• Given request
Update the records from the line holding "You are a computer-use" through the line holding "click(x=1333, y=998)", inclusive, replacing "screenshot" with "image" and changing nothing else. Give back only those lines, without the pictures.

• Input rows
* * *

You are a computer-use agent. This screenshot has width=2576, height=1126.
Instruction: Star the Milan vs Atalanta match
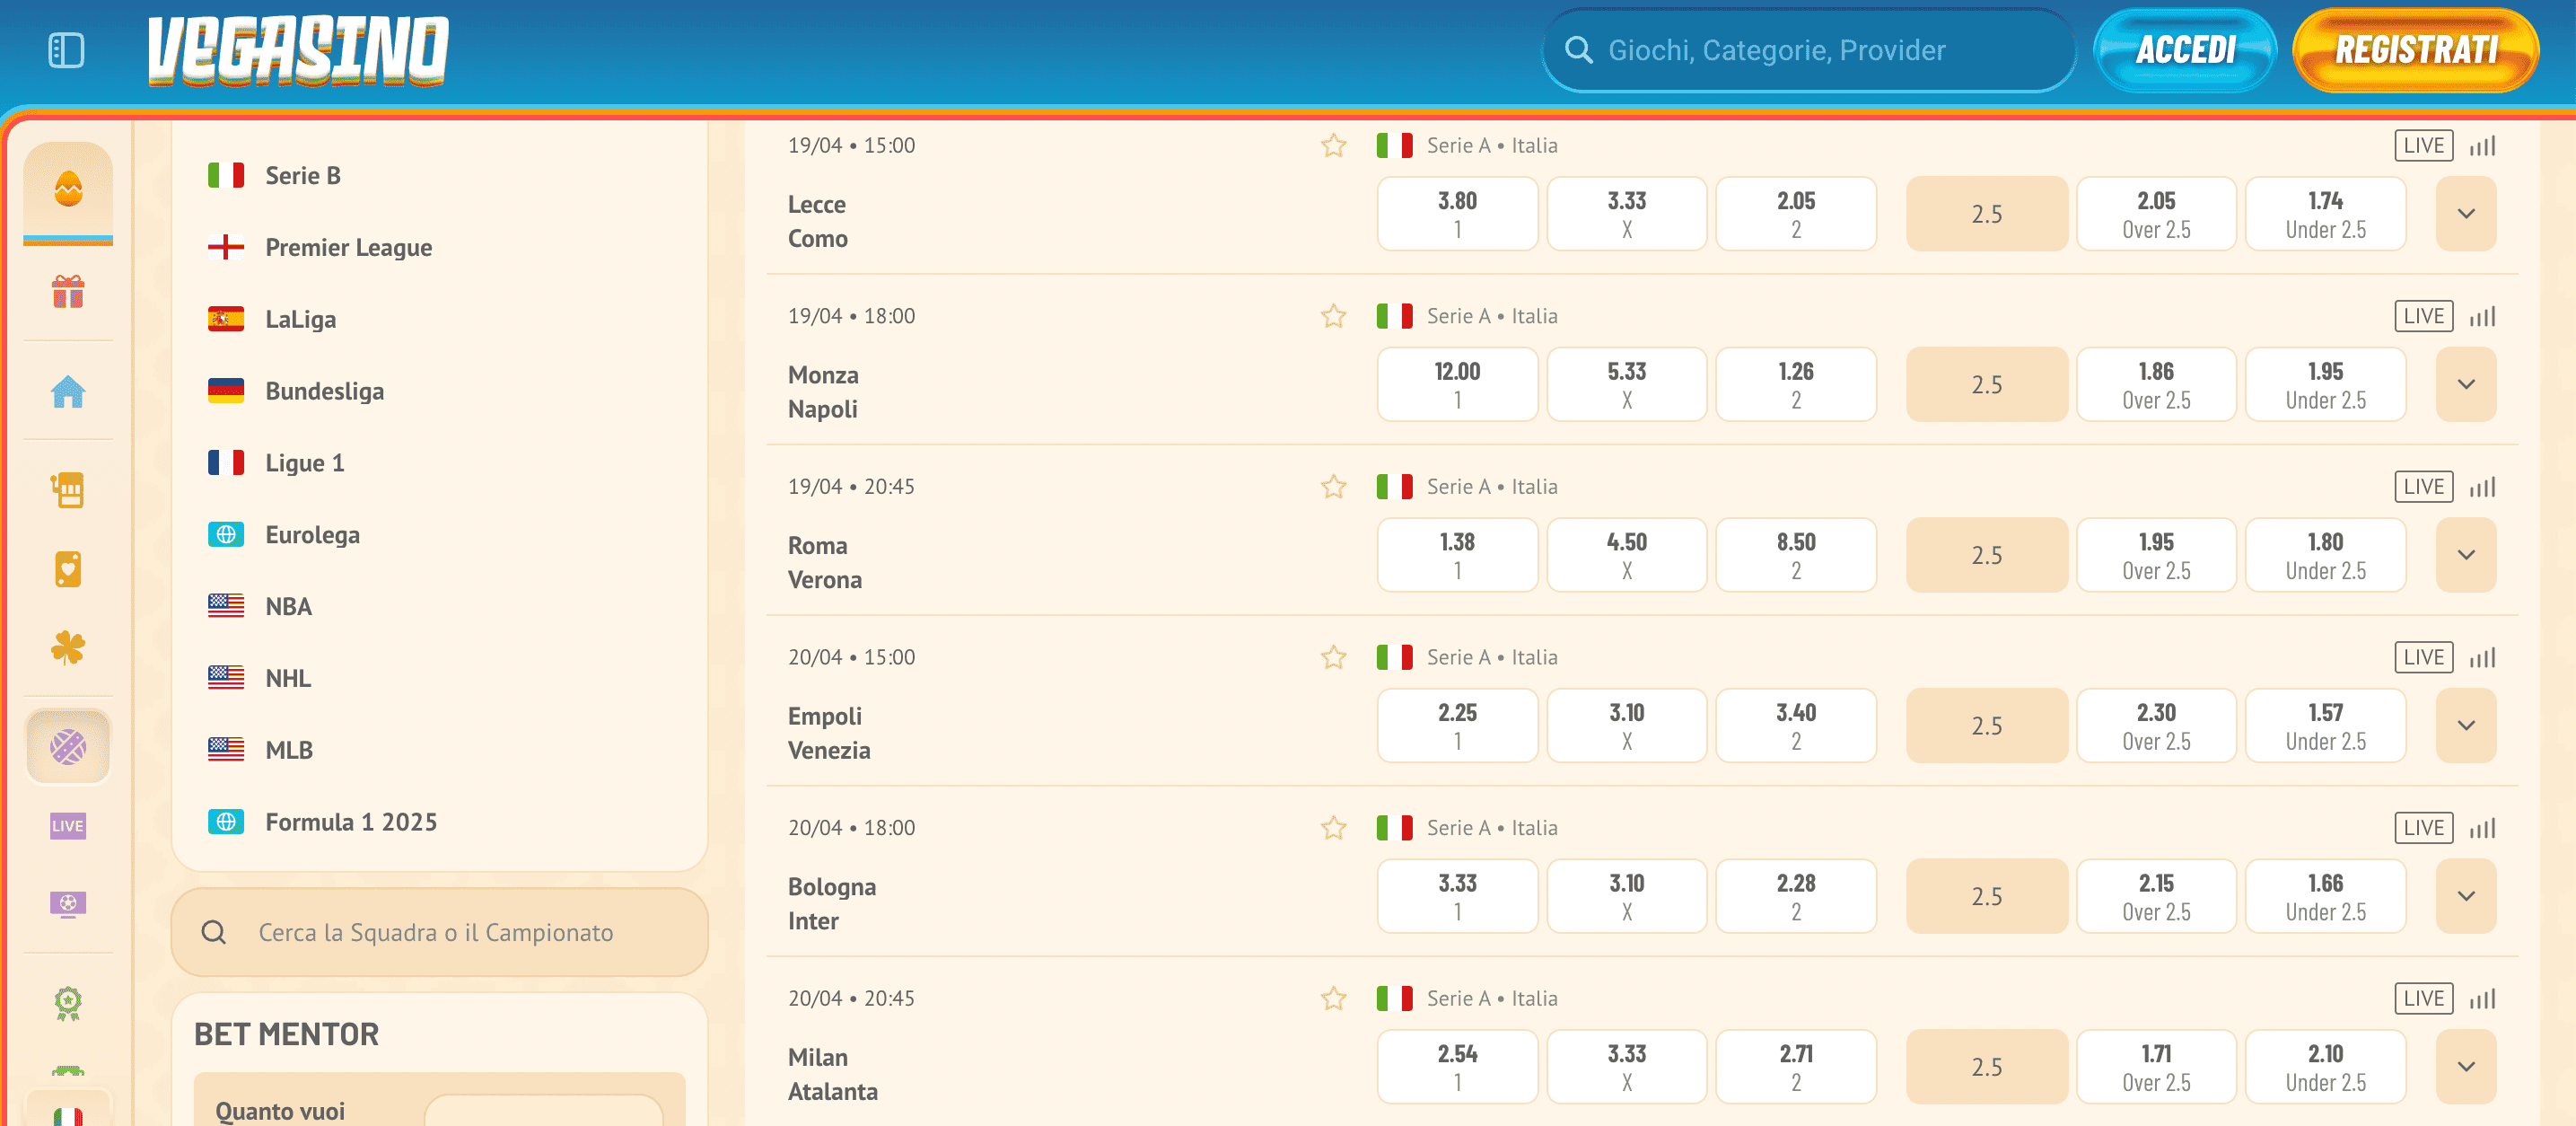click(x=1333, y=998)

* * *

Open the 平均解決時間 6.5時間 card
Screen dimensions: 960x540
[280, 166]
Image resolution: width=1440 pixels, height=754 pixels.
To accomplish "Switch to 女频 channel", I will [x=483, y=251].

* * *

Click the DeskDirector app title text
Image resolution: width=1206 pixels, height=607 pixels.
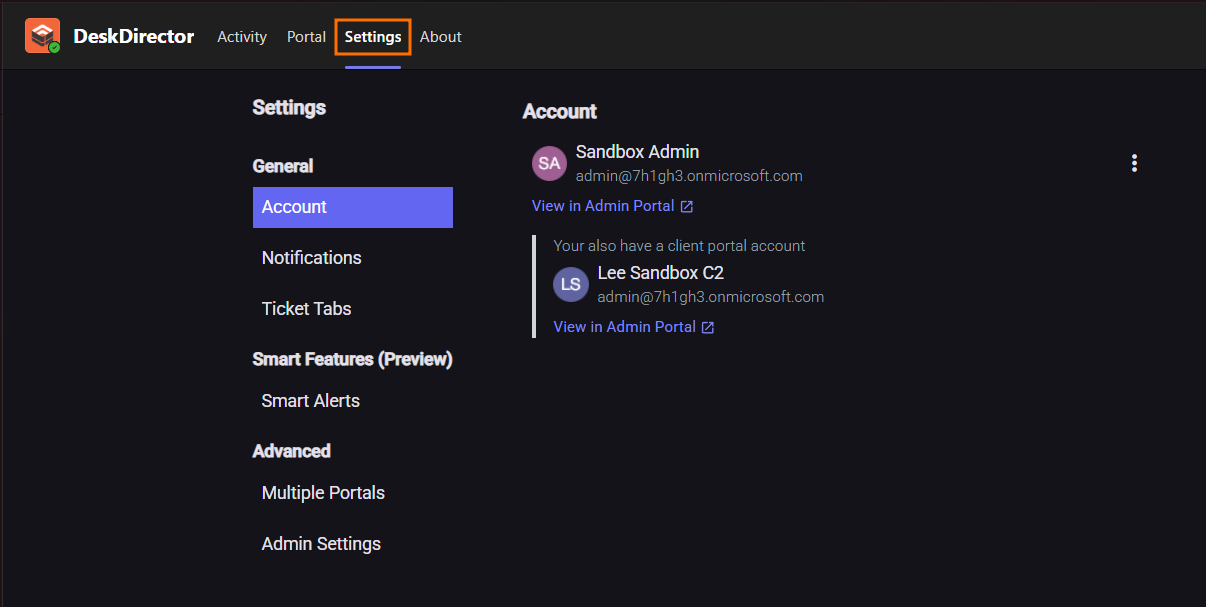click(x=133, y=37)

* * *

• Result below
You are a computer-use agent. This image has width=2576, height=1126.
Instruction: Star the Milan vs Atalanta match
click(x=1333, y=998)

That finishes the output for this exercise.